5.      What are some of the idols you and I are building? We’ve sold our baptismal inheritance and faith in the True God, and ended up with double lives, empty relationships, and inflated egos. We’ve manufactured gods of our own design, and as a result, we’ve learned the hard way what the Psalmist says: “The sorrows of those who run after other gods shall multiply.” (16:4). And so we have no song to sing. In our exile God speaks.
6.      So what is the answer? In the context of such massive idolatry we have a word from God. Isaiah says, “Behold your God!” we who love God must make a dwelling place for the eternal Word of God (40:8), in our minds and hearts, for he dwells in our hearts by faith. (Cyril of Alexandria).
7.      The eternal Word of God came in human flesh. In the fullness of time he came, and in one instant, he made himself breakable. He who was larger than the universe became a Babe. Our God came, not as a flash of light, or as an unapproachable conqueror, but as one whose first cries were heard in a cattle stall along with cows and sheep. His feet will feel the cold sea water and writhe at the invasion of the nail. His heart will be torn by people’s accusations and be crushed under the weight of our sin. His eyes will see our shame, for we cannot hide. They will see our selfishness, for we cannot give. And they will see our pain, for we are so full of hurt. His hands will touch lepers, hold little children, break bread, feel the ground at Gethsemane, and be stretched out on a Roman instrument of death.

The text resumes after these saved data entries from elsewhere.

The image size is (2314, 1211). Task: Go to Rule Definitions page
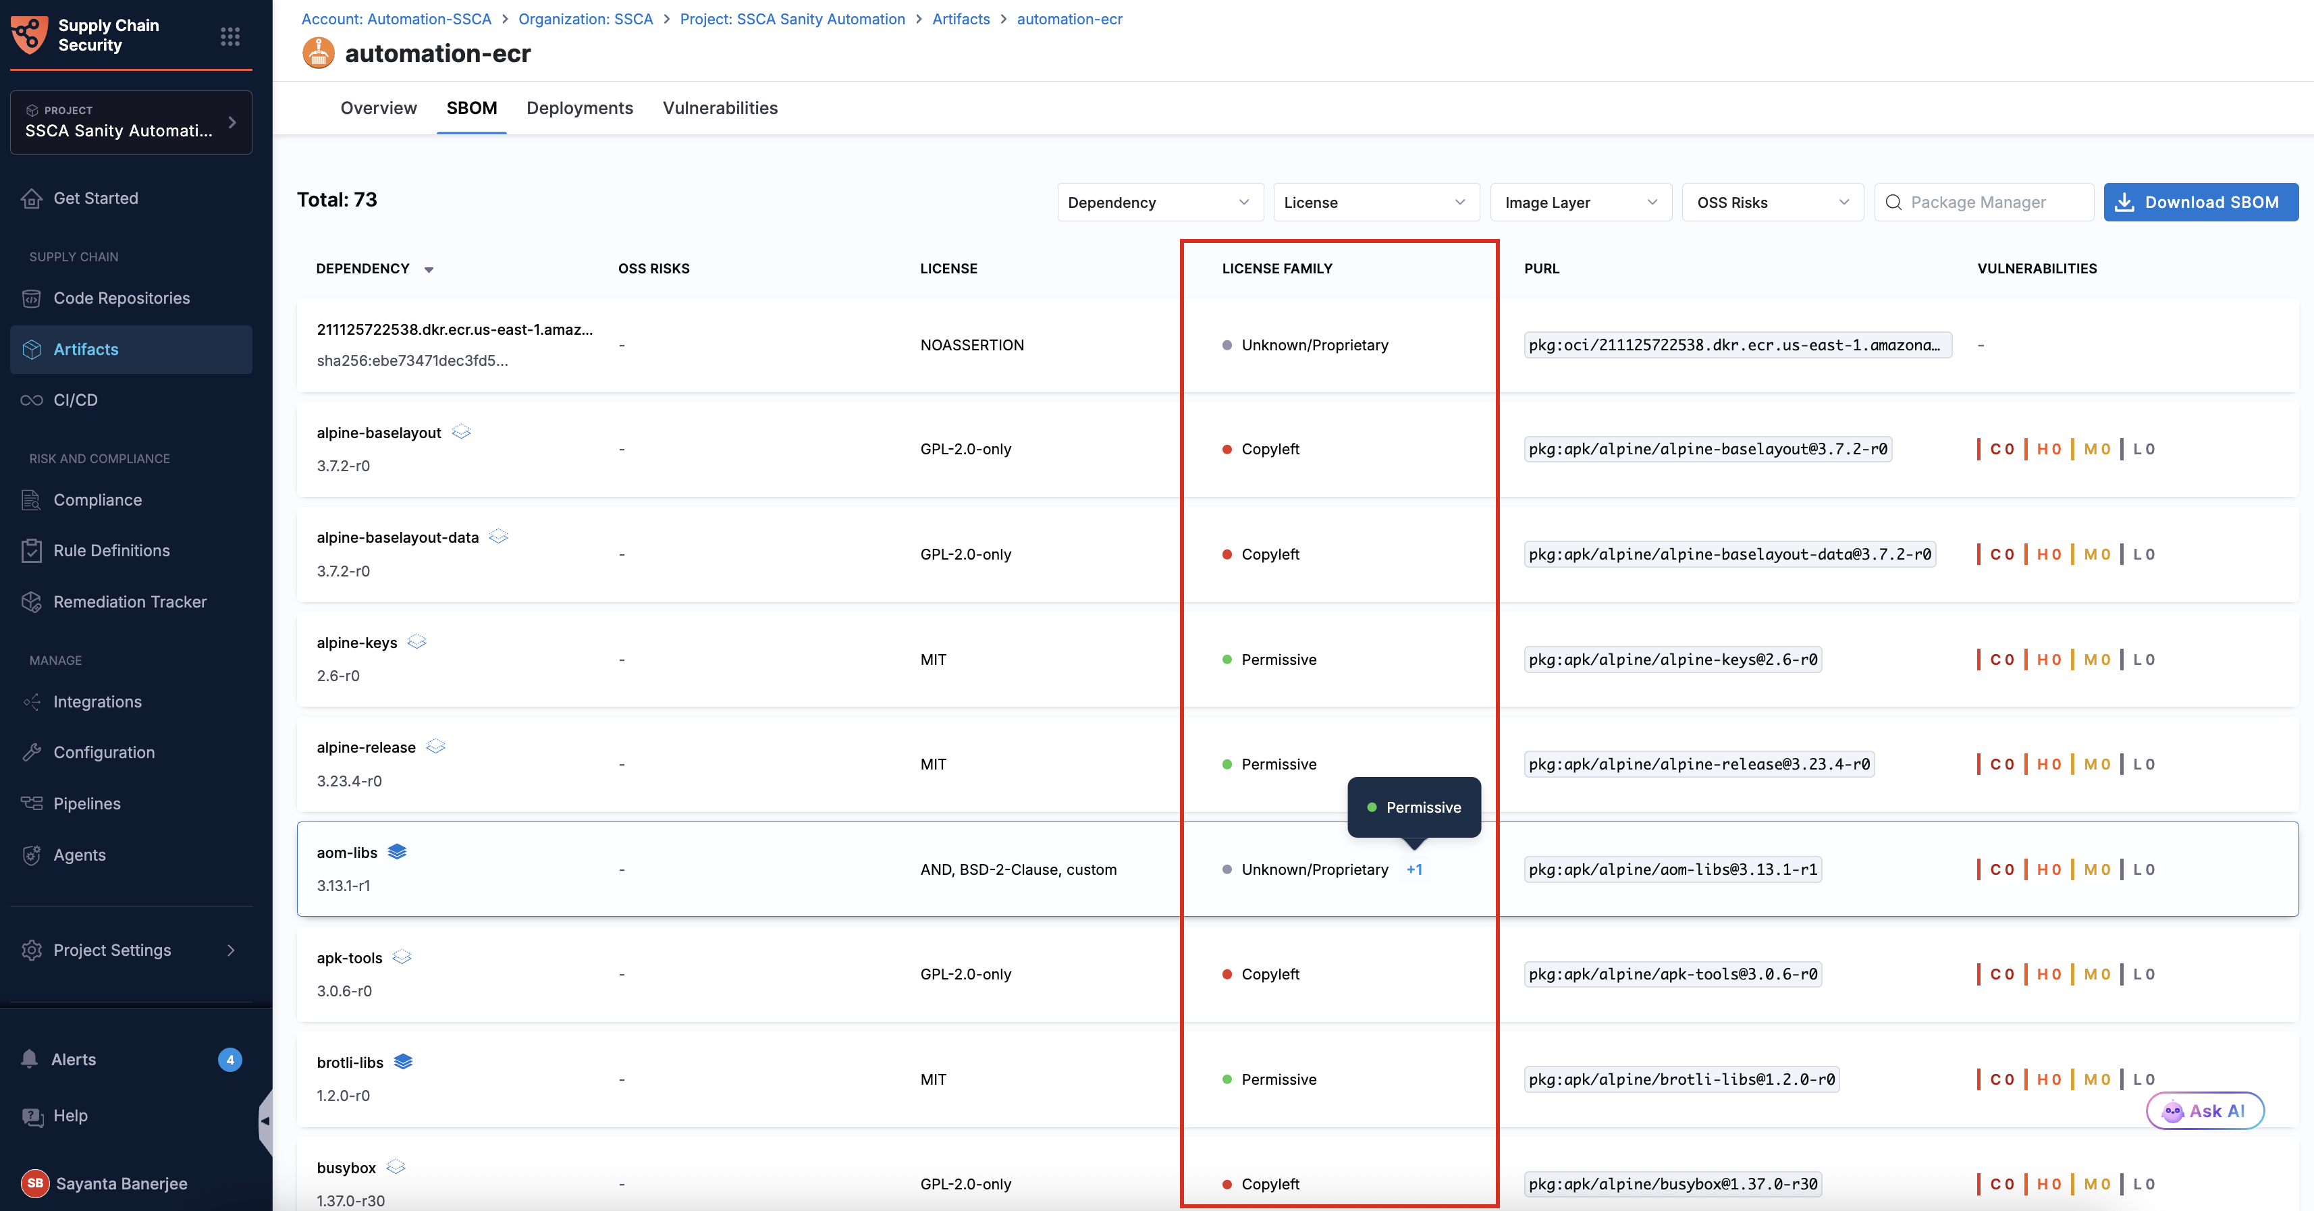pyautogui.click(x=131, y=551)
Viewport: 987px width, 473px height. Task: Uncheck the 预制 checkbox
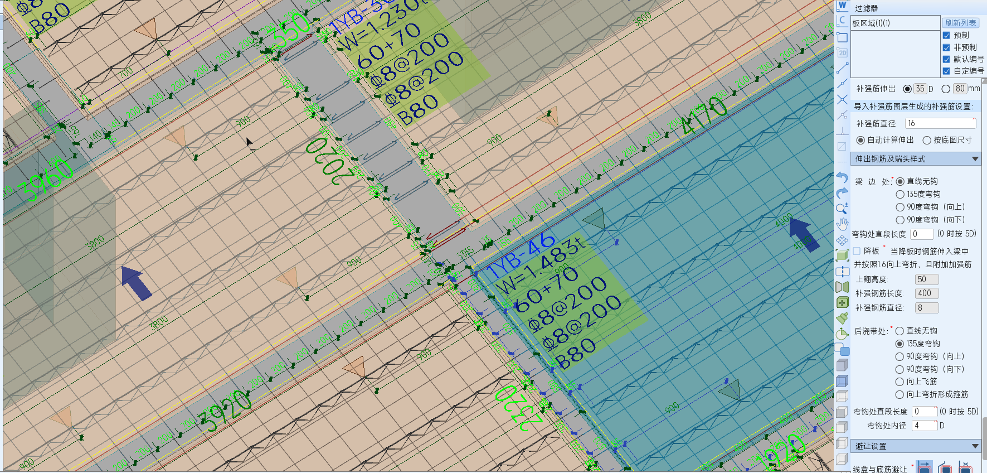946,35
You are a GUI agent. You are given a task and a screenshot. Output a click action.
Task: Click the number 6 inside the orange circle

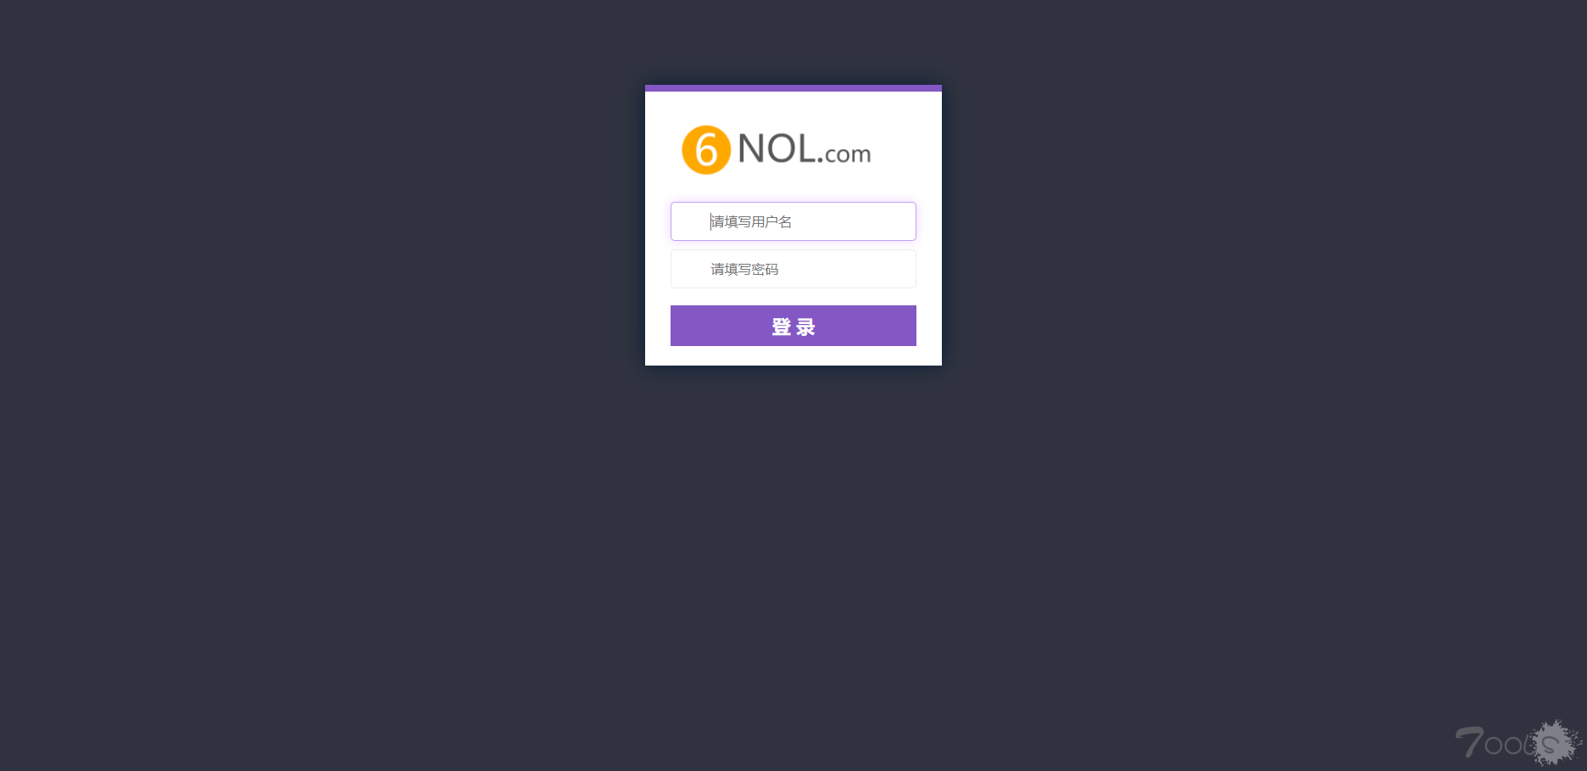tap(706, 151)
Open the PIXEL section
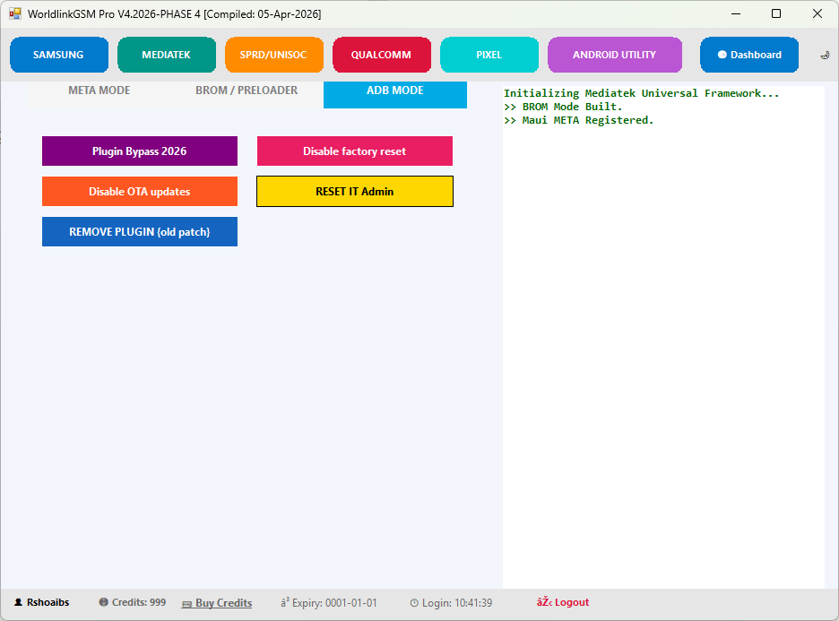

8.      Because he bled and died in our place, Jesus demonstrates that he alone is able to heal our hurts, forgive our sins, and defeat our death. No wonder the Bible says that idols are nothing and chaos and only compound our pain because a cross-less “god” is no god at all. No other god has the marks of nails in his hands. A “god” who doesn’t suffer, a god who knows no agony, a god who doesn’t die; this is a god without grace, a god who cannot deliver, and a god who offers no hope and no future. But this is not our Jesus! He is crucified, but risen indeed! So it is time to turn in our tools, stop building substitutes, throw away the idols, and to fall down and worship in glorious awe, the True God who is powerful to save, and who has ransomed us from our exile, and brought us home. “Behold your God!” Behold your God Jesus Christ, and receive in your heart His eternal word that is powerful to save. Here at last is reason for our songs of praise to return, and for us to lift up our heads with joy and thanksgiving at the sight of our coming King!